● **GIVEN TEXT**

We have had websites for a long time. Many online art galleries seem to be thriving. For artists the more recent explosion of interest in Instagram is quite astonishing. Pinterest is also hailed as a life changer for the visual art-world. These two social media platforms are joining Facebook and Twitter as major players in our everyday artistic lives.

The mighty Internet is overall.

The Internet is the global system of interconnected computer networks and consists of websites on one hand and social media on the other.

So lets look at the difference between the World Wide Web and Social Media to see where artists could or should be concentrating.

The World Wide Web [WWW] is all about websites.

The Web’ is a collection of interconnected documents (web pages) and other web resources, linked by hyperlinks and URLs. 

Whereas social media [SM] is;

“Social media are primarily Internet-based tools for sharing and discussing information among human beings.” – Wikipedia 

Social media essentially is a category of online media where people are talking, participating, sharing, networking, and bookmarking online.” There is a wide variety of social media, ranging from social sharing sites such as YouTube and Instagram through social networks such as LinkedIn and Facebook.

These are the two sides of the coin.

A looser wider definition of social media could include websites that allow comments, or blogs that invite participation. But for the sake of this blog-post let us simplify and divide the online computer based universe, the Internet, into two parts. Fluid dynamic social media on one side and more static websites on the other.

Websites are like books, magazines and even newspapers.

While social media is like real conversations with other people, singly or in groups.

Which side of the coin has the most influence on our online behaviour? Is it social media or is it websites and search engines?

Recognizing the influence of social media.

The most well-known social media channels would be Facebook, LinkedIn, Pinterest, Instagram, YouTube, and Twitter etc.

● **DIRECTIONS**
Name every distinct social media platform mentioned in the passage on websites and social media, listing each one only once. The rows that follow are not needed to answer anything about the passage on websites and social media.

● **MATERIAL SHOWN**
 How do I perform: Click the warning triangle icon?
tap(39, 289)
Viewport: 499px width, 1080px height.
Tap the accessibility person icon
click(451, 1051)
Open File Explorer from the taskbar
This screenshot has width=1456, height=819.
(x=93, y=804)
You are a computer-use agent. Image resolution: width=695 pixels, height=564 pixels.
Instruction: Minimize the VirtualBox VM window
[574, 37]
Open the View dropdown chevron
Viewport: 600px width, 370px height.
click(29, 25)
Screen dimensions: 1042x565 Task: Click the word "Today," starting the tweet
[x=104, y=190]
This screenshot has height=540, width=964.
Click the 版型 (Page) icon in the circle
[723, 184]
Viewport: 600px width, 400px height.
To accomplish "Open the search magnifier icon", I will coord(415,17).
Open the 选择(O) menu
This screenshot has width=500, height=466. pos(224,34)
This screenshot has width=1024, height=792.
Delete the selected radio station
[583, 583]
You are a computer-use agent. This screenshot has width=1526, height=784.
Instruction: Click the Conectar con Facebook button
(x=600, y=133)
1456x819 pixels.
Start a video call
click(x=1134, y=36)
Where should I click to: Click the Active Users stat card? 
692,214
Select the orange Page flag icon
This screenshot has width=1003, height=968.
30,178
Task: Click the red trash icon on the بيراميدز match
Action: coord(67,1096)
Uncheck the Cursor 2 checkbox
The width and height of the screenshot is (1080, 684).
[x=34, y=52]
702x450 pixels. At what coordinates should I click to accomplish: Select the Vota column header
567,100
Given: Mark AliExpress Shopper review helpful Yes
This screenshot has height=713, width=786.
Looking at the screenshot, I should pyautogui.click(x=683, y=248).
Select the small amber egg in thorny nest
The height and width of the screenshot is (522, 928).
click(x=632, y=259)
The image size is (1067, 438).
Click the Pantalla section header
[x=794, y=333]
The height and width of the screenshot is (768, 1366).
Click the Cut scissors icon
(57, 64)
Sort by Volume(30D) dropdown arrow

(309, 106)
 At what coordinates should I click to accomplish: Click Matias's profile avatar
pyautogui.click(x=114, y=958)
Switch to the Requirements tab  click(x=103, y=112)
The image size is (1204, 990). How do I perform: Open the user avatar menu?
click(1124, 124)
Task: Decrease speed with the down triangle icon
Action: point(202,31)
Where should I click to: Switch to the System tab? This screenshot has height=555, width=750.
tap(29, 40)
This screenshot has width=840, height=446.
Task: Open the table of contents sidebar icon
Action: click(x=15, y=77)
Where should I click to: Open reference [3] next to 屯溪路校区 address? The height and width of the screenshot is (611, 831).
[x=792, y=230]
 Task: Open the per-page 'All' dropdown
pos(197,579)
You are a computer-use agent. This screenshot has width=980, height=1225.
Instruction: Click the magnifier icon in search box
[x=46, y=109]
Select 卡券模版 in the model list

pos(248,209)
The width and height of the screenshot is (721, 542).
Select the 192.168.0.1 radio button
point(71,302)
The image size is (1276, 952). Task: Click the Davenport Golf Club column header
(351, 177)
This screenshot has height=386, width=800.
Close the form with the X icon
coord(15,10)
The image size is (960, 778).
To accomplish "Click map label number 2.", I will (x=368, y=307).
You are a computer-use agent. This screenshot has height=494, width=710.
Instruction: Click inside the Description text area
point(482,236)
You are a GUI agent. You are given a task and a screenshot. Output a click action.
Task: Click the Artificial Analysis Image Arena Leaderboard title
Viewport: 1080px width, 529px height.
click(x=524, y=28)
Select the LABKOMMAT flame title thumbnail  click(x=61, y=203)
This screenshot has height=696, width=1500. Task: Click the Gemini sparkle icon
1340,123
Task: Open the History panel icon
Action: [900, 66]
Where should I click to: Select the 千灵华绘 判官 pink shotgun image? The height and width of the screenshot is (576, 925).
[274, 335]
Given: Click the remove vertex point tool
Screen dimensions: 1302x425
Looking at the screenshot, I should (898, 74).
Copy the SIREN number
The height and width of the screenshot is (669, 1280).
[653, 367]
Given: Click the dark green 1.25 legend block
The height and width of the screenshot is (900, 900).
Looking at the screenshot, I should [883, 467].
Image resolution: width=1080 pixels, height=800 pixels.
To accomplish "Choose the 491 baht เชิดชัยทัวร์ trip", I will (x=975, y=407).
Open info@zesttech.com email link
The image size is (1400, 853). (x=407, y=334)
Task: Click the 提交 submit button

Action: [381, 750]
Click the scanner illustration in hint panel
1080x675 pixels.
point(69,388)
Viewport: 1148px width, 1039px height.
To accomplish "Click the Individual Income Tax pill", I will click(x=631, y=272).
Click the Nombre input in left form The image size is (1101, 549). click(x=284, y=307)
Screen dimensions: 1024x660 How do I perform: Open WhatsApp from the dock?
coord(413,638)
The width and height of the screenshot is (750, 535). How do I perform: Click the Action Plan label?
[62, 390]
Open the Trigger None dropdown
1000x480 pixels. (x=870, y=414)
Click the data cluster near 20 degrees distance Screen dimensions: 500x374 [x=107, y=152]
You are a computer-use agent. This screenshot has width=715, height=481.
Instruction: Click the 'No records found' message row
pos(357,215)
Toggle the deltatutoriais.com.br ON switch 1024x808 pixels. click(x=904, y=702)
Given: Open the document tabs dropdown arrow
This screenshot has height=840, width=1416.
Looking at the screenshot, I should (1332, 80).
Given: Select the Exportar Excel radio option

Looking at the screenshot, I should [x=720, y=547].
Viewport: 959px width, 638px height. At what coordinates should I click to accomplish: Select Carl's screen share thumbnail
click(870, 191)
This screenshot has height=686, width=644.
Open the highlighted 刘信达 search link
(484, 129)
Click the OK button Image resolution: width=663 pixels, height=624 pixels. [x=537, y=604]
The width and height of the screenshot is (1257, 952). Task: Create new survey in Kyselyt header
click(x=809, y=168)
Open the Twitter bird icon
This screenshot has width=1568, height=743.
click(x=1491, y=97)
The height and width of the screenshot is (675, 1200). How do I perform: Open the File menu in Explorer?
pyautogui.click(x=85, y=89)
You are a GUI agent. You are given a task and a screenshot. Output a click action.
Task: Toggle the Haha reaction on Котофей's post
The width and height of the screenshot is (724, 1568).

● **EXERCISE RESULT**
Instagram, Pinterest, Facebook, Twitter, YouTube, LinkedIn